== Exercise requirements ==
Please set down the entries below once more, exactly.

== Data for analysis ==
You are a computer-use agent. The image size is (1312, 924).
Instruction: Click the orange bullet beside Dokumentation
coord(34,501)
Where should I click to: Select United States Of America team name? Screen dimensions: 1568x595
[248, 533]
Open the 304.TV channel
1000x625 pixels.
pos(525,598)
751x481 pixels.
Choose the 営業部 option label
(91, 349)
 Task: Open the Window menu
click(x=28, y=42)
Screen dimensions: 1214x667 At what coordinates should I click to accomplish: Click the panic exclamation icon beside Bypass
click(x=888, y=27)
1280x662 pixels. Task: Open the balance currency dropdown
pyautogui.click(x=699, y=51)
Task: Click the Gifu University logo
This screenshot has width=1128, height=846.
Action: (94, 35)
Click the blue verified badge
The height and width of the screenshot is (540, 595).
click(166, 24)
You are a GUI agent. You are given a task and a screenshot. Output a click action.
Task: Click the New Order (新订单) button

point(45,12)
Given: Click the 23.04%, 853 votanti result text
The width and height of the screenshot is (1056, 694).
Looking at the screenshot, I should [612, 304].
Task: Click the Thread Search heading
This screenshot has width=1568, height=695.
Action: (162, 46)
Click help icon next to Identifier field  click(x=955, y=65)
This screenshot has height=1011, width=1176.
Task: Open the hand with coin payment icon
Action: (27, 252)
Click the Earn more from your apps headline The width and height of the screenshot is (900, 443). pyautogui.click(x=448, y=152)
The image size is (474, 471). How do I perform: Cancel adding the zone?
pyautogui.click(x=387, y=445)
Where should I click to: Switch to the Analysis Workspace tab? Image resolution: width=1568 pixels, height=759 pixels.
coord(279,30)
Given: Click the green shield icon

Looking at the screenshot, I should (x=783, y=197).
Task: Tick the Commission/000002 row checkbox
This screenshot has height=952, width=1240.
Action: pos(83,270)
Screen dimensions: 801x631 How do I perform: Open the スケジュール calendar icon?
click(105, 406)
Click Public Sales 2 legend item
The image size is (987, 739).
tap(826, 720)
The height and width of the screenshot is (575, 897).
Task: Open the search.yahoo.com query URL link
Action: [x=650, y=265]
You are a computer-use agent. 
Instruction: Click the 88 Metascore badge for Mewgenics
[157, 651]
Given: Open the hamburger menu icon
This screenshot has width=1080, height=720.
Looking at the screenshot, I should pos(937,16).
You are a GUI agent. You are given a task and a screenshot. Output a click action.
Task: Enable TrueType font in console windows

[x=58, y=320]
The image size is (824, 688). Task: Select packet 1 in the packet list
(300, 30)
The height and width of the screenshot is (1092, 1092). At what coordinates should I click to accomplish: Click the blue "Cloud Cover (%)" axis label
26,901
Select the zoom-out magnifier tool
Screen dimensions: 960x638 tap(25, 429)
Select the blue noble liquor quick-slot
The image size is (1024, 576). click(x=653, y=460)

== Reply to the exercise ==
You are a computer-use agent. The image size is (1312, 924).
Instruction: Click the orange bullet beside Dokumentation
coord(34,501)
Where should I click to: Select United States Of America team name? Screen dimensions: 1568x595
[248, 533]
Open the 304.TV channel
1000x625 pixels.
pos(525,598)
751x481 pixels.
Choose the 営業部 option label
(91, 349)
 Task: Open the Window menu
click(x=28, y=42)
Screen dimensions: 1214x667 At what coordinates should I click to accomplish: Click the panic exclamation icon beside Bypass
click(x=888, y=27)
1280x662 pixels. Task: Open the balance currency dropdown
pyautogui.click(x=699, y=51)
Task: Click the Gifu University logo
This screenshot has width=1128, height=846.
Action: (94, 35)
Click the blue verified badge
The height and width of the screenshot is (540, 595).
click(166, 24)
You are a GUI agent. You are given a task and a screenshot. Output a click action.
Task: Click the New Order (新订单) button

point(45,12)
Given: Click the 23.04%, 853 votanti result text
The width and height of the screenshot is (1056, 694).
Looking at the screenshot, I should [612, 304].
Task: Click the Thread Search heading
This screenshot has width=1568, height=695.
Action: (162, 46)
Click help icon next to Identifier field  click(x=955, y=65)
This screenshot has height=1011, width=1176.
Task: Open the hand with coin payment icon
Action: (27, 252)
Click the Earn more from your apps headline The width and height of the screenshot is (900, 443). pyautogui.click(x=448, y=152)
The image size is (474, 471). How do I perform: Cancel adding the zone?
pyautogui.click(x=387, y=445)
Where should I click to: Switch to the Analysis Workspace tab? Image resolution: width=1568 pixels, height=759 pixels.
coord(279,30)
Given: Click the green shield icon

Looking at the screenshot, I should (x=783, y=197).
Task: Tick the Commission/000002 row checkbox
This screenshot has height=952, width=1240.
Action: pos(83,270)
Screen dimensions: 801x631 How do I perform: Open the スケジュール calendar icon?
click(105, 406)
Click Public Sales 2 legend item
The image size is (987, 739).
tap(826, 720)
The height and width of the screenshot is (575, 897).
Task: Open the search.yahoo.com query URL link
Action: [x=650, y=265]
You are a computer-use agent. 
Instruction: Click the 88 Metascore badge for Mewgenics
[157, 651]
Given: Open the hamburger menu icon
This screenshot has width=1080, height=720.
Looking at the screenshot, I should pos(937,16).
You are a GUI agent. You are given a task and a screenshot. Output a click action.
Task: Enable TrueType font in console windows

[x=58, y=320]
The image size is (824, 688). Task: Select packet 1 in the packet list
(300, 30)
The height and width of the screenshot is (1092, 1092). At what coordinates should I click to accomplish: Click the blue "Cloud Cover (%)" axis label
26,901
Select the zoom-out magnifier tool
Screen dimensions: 960x638 tap(25, 429)
Select the blue noble liquor quick-slot
The image size is (1024, 576). click(x=653, y=460)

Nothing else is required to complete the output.